The biggest hurdle that most of us have when it comes to working out at home is that we don’t have the equipment or space that we think we need. But it doesn’t actually take much space to work out, and with a little creativity, we can make a lot of exercise equipment using things we have just lying around.
One of my favorite pieces of DIY exercise equipment is the milk jug weight. Because they are see-through, the empty jugs are perfect for creating different weights. By adding or removing water as needed, you can adjust the weight to make it heavier or lighter (just don’t forget to mark “fill lines” or you’ll be measuring all the time!). The handles make it easy for these weights to be used in place of dumbbells, and if you wanted to create your own barbell, you can slip a jug onto each end of a broomstick or PVC pipe. Want to make your own? Follow along with the pictures and presto, you’ll have your own weights!
Step 1: Gather your equipment. I grabbed the bathroom scale, my empty milk jug, and a big permanent marker to mark a “fill line” so I know how much water I need for a given weight.
Step 2: Partially fill your jug and then weigh it. Decide ahead of time how heavy you want your jug to be. I wanted a five pound jug, with the option to fill it all the way for an eight pound weight. This is most time consuming part of the process, since there is a little trial and error here to get the right weight.
Side Note Here: The most accurate way to weigh anything is to put the scale on a hard surface, like a tile or cement floor (if it is on carpet or anything that the scale will sink into or that will “give” under the weight on the scale, the number of the scale will be inaccurate). Some scales also have a minimum weight requirement. If your scale won’t register the weight of the jug, try stepping on the scale yourself and record your weight (first measurement) . Then step on the scale again holding the jug (second measurement). Subtract the first measurement from the second and you’ll get the weight of the jug.

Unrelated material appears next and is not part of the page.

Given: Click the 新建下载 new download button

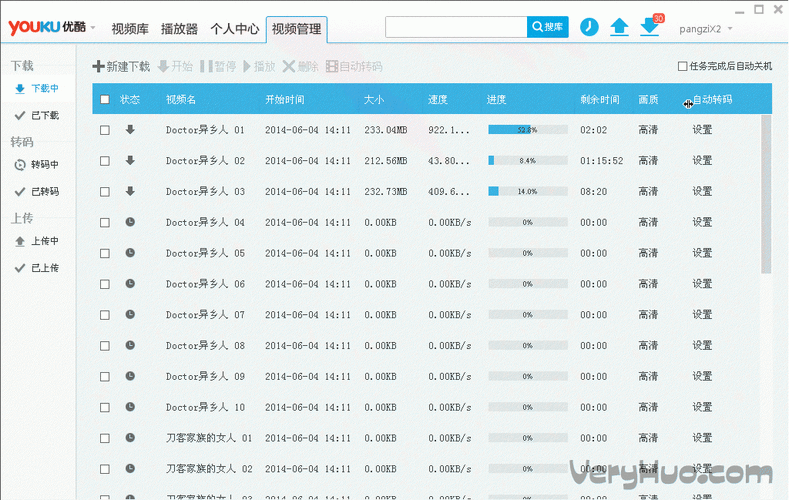Looking at the screenshot, I should 121,67.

Once you get the right amount of water in the jug, let it settle, then mark your fill line and label it.
Step 3: Repeat as needed for different weights. I filled the jug to the top, which weighs about eight pounds. I didn’t weigh or label this, but you totally can!

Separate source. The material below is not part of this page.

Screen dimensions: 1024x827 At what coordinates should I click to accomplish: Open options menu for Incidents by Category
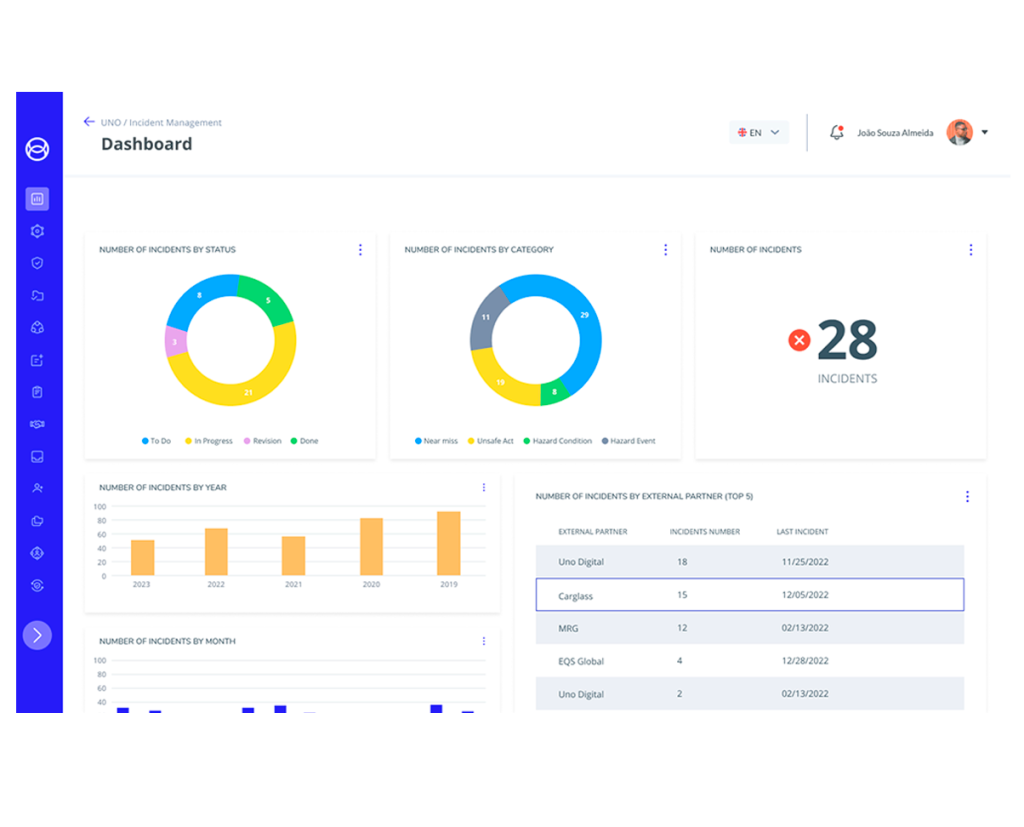pyautogui.click(x=665, y=250)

Step 4: Enjoy your at-home gym! No point in creating your own exercise equipment if it is just going to sit around. As I mentioned before, I prefer using these weights primarily in place of dumbbells. They are great for different upper back exercises like a bent-over row, or can be used to add a little extra “uumph” to lower body exercises likes lunges or squats. Get creative with it and you’ll find all sorts of uses. What’s your favorite?